Last weekend at the coffee shop where I usually work, I overheard someone at the next table sharing every detail of their business venture with a near-stranger. Revenue numbers, partner conflicts, future plans. Nothing was off limits.
I found myself cringing into my laptop.
Look, I’m all for authenticity and building genuine connections. But there’s a difference between being real and oversharing everything to everyone. And I’ve learned this the hard way, both in building my writing business and in navigating the sometimes-tricky waters of sharing family life online.
The most successful people I’ve encountered, whether they’re building businesses, raising families, or both, understand something crucial: strategic privacy isn’t about being secretive or fake. It’s about protecting your energy, your relationships, and your growth.
1) Their income and financial details
Money talk makes people uncomfortable for a reason.
When you broadcast your earnings, whether you’re doing well or struggling, you invite unnecessary comparison, judgment, and sometimes resentment.
I learned this when I first started freelance writing and would casually mention my rates or monthly income to other parents. The shift in some friendships was subtle but real.

(Screenshot and document pointing data)
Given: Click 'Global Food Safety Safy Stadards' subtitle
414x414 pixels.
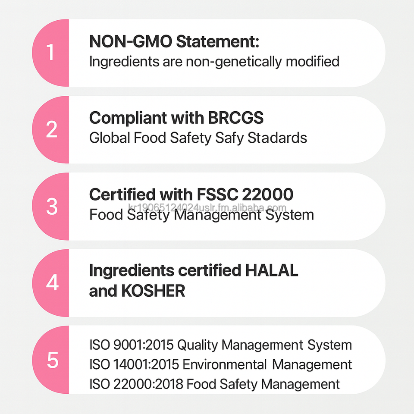Looking at the screenshot, I should (x=198, y=138).
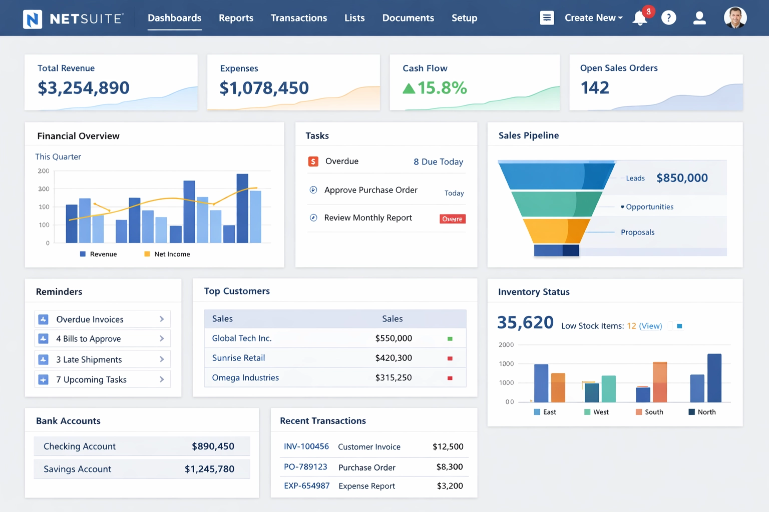Screen dimensions: 769x512
Task: Click the profile avatar photo
Action: [735, 18]
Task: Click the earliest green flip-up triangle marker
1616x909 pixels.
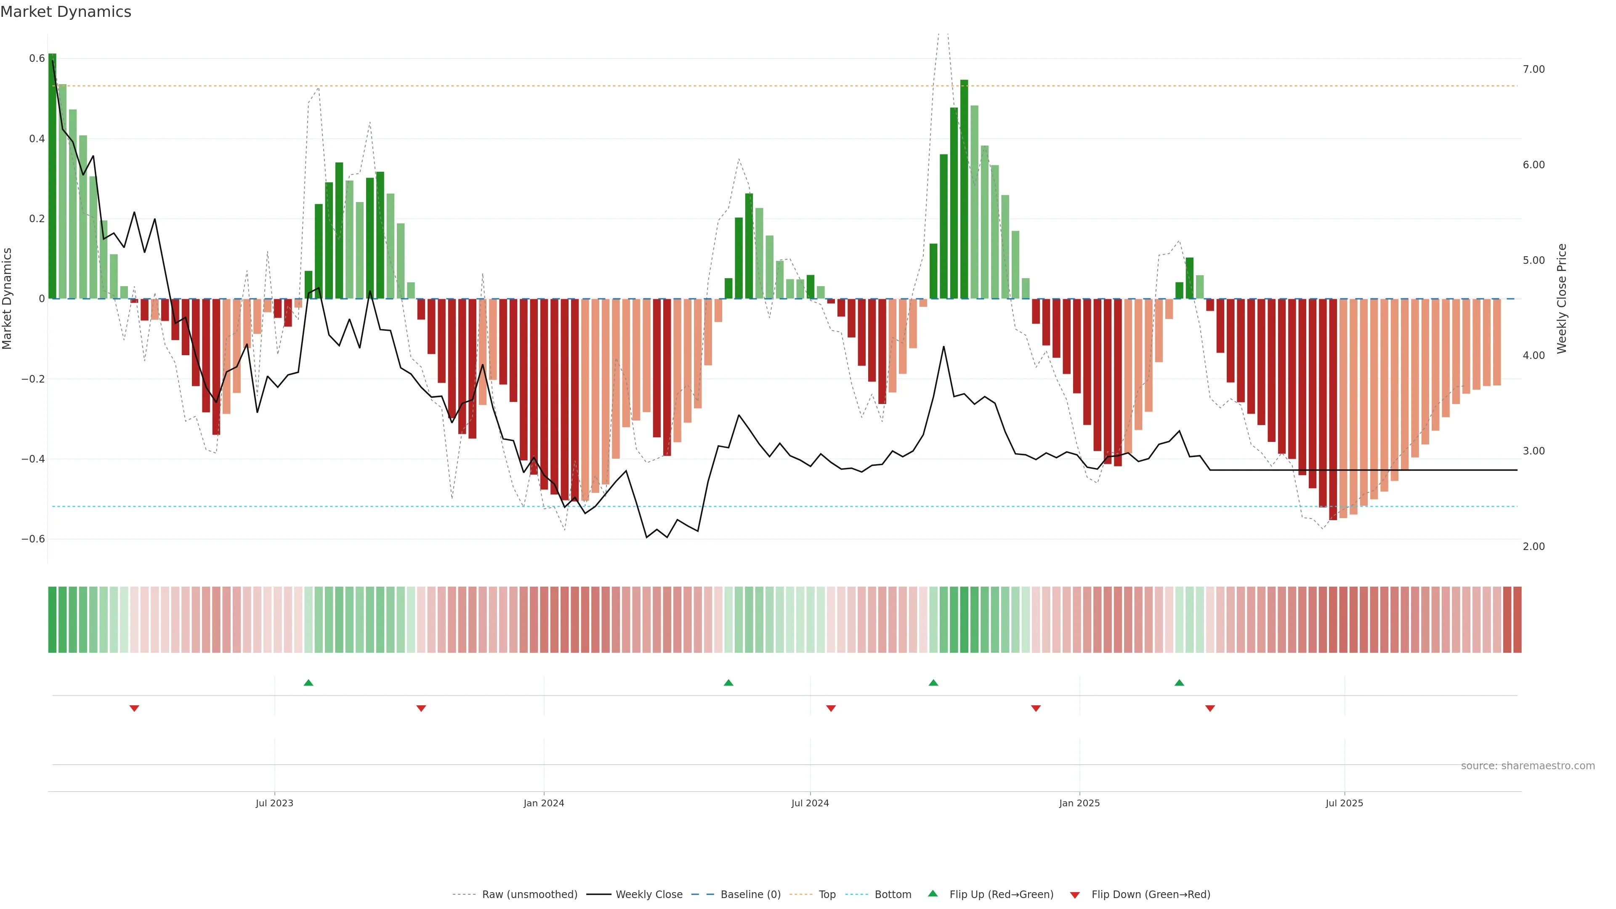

### Instructions
[1] In the post on strategic privacy, write out the passage from "The most successful" to "subtle but real." again, changing "comparison" to "envy".
[2] In the post on strategic privacy, what did the writer casually mention to other parents when first starting freelance writing?

### Final results
[1]
The most successful people I’ve encountered, whether they’re building businesses, raising families, or both, understand something crucial: strategic privacy isn’t about being secretive or fake. It’s about protecting your energy, your relationships, and your growth.
1) Their income and financial details
Money talk makes people uncomfortable for a reason.
When you broadcast your earnings, whether you’re doing well or struggling, you invite unnecessary envy, judgment, and sometimes resentment.
I learned this when I first started freelance writing and would casually mention my rates or monthly income to other parents. The shift in some friendships was subtle but real.

[2] The writer's rates or monthly income.